Georgia retreat gives DeafBlind adults a sense of belonging

Since 1999, DeafBlind Access of the South has offered retreats to provide a sense of togetherness.

Before moving to Georgia, Frank Levine grew up in South Africa. Even though he was deaf, he didn’t allow that to prevent him from enjoying a variety of activities.

However, Levine was unprepared for another life-altering experience after relocating to the U.S. with his wife Rita. He also began losing his vision. Now without both hearing and sight, Levine endured bouts of depression and loneliness. While Rita provided all the comfort and support she could, Frank believed he was the only one who suffered from both hearing and vision loss.

After searching for resources, Rita found the Helen Keller National Center in New York, which provides services for people of all ages with combined hearing and vision loss. Levine went for six months of vocational and rehabilitation training. It was there he discovered there were many people just like him, and they were leading active lives.

Beginning a Dream

Upon returning to Georgia, Levine was armed with a renewed sense of purpose. He wanted others who were suffering from hearing and vision loss to discover the same sense of community he now enjoyed.

Levine began envisioning a camp for DeafBlind adults who could get together and support one another through various activities. He established First Georgia DeafBlind Camp in 1999, and held the initial retreat at a park in Winder.

In 2001, the organization changed its name to DeafBlind Access of the South (DBAS) and began hosting campers from all around the United States. Retreats are held every two years and has grown to 30 participants, some coming from as far as Canada. Adults of all ages, along with Support Service Providers (SSP’s), take part in activities tailored to each individual’s needs based upon their interests.

In 2021, the DBAS Committee voted to merge with Georgia Center for the Deaf and Hard of Hearing (GCDHH). This allowed DBAS to focus more on their mission and less on administrative responsibilities.

Levine retired as the camp’s director in 2015 to take care of Rita, who had become ill. After she passed away, he eventually moved to California and remarried, but remains as the camp’s Honorary Director.

Continuing the Vision

While seeking his replacement, Levine became acquainted with Anne McQuade. Like Levine, she first lost her hearing, then her vision. After the telecommunications company she worked for refused to accommodate her, McQuade began searching for a new opportunity.

Levine was impressed with McQuade’s corporate experience and offered to interview her for the camp director position. McQuade, who lived in New York before moving to Georgia in 1984, remembers the interview as “the toughest of my life.” It was conducted entirely in tactile sign language.

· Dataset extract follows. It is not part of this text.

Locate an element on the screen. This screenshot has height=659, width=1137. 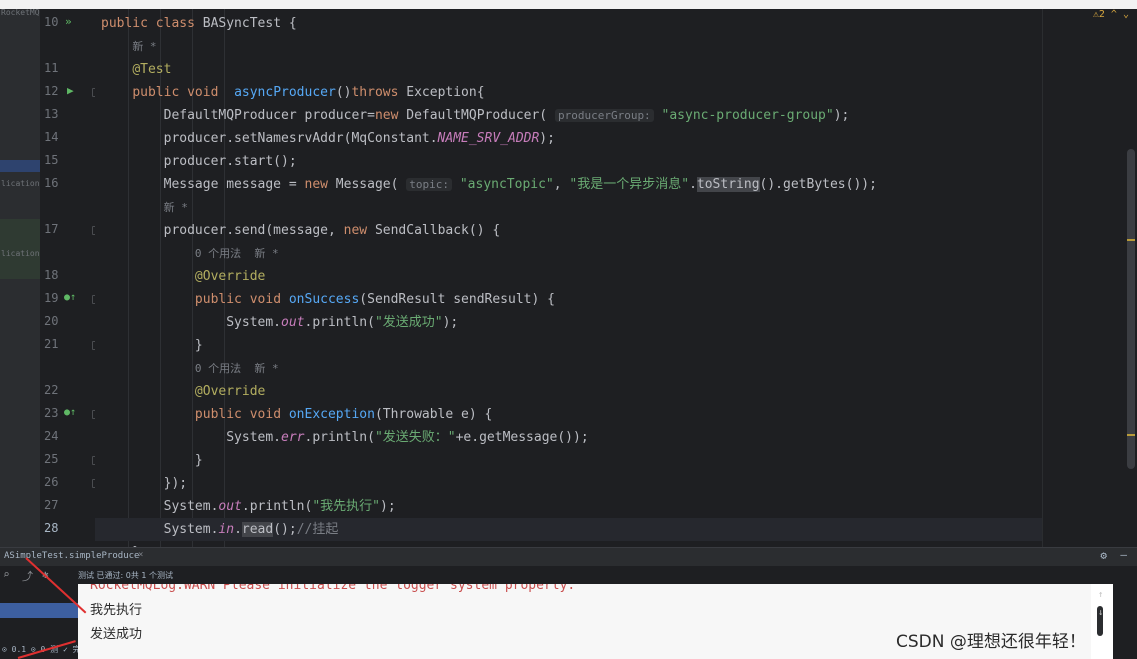
window-top-strip is located at coordinates (568, 4).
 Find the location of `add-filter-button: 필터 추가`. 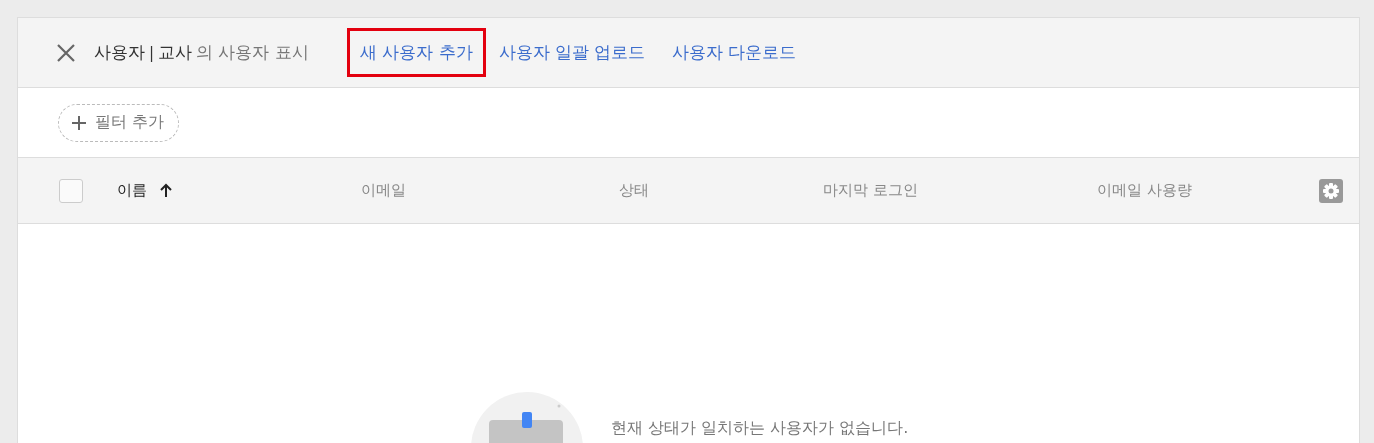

McQuade has continued the vision Levine started, but she remembers having the same feelings of despair and loneliness he did.

“You go through mourning, as if somebody had died. You go through the denial and the bargaining, all those stages of grief that everybody knows about. But I mainly was frustrated. I kept saying, ‘I gotta be able to overcome this’.”

The DBAS camp offers a variety of activities, from swimming, canoeing and zipline to arts and crafts, educational workshops, field trips and even a Bible study.

This year’s camp will be held October 3-8 at Twin Lakes in Rutledge, Georgia. Since 1993, Twin Lakes has partnered with numerous nonprofit organizations to serve thousands of campers each year. This will be DBAS’s first visit to Rutledge. Previous camps were held at Warm Springs, but the site is currently undergoing renovation.

Activities are determined by the DBAS Committee based on a survey taken at the end of each camp. Participants are free to choose which ones they wish to attend. A group of 15 volunteers allows for individualized attention among the 30 campers.

Once they arrive, attendees are given time to check in to their cabins and unpack. Besides the various recreational activities throughout the week, they also get to go shopping, dine out and take field trips to local museums and other attractions. Toward the end of the week, vendors offering services and products for the DeafBlind set up booths for participants to visit.

A Major Boost

Earlier this year, McQuade contacted the Foreseeable Future Foundation and applied for a grant. Campers pay $400 to attend, but DBAS covers room and board and other expenses for the volunteers. A Foreseeable Future grant would help defray most of those costs, as well as for transportation.

McQuade was overjoyed when she was notified her application was accepted.

“I was blown away, I was in shock. I had been looking for grants forever and have been totally unsuccessful. We are going to be able to do so many things with that.”

Feedback from campers has been overwhelmingly positive. The biggest question McQuade gets asked is why camps are only held every two years. The reason, she explains, is money.

“It takes two years to raise enough funding. It’s enormously expensive.”

That’s why foundations like Foreseeable Future are so important in continuing the vision Frank Levine began nearly 25 years ago: providing the DeafBlind community a sense of belonging, knowing they are not the lone survivor on a deserted island.

“This whole event is all about reducing isolation among this population. We have people on the waiting list. That’s how much desire there is to get together. I wish we could do more.”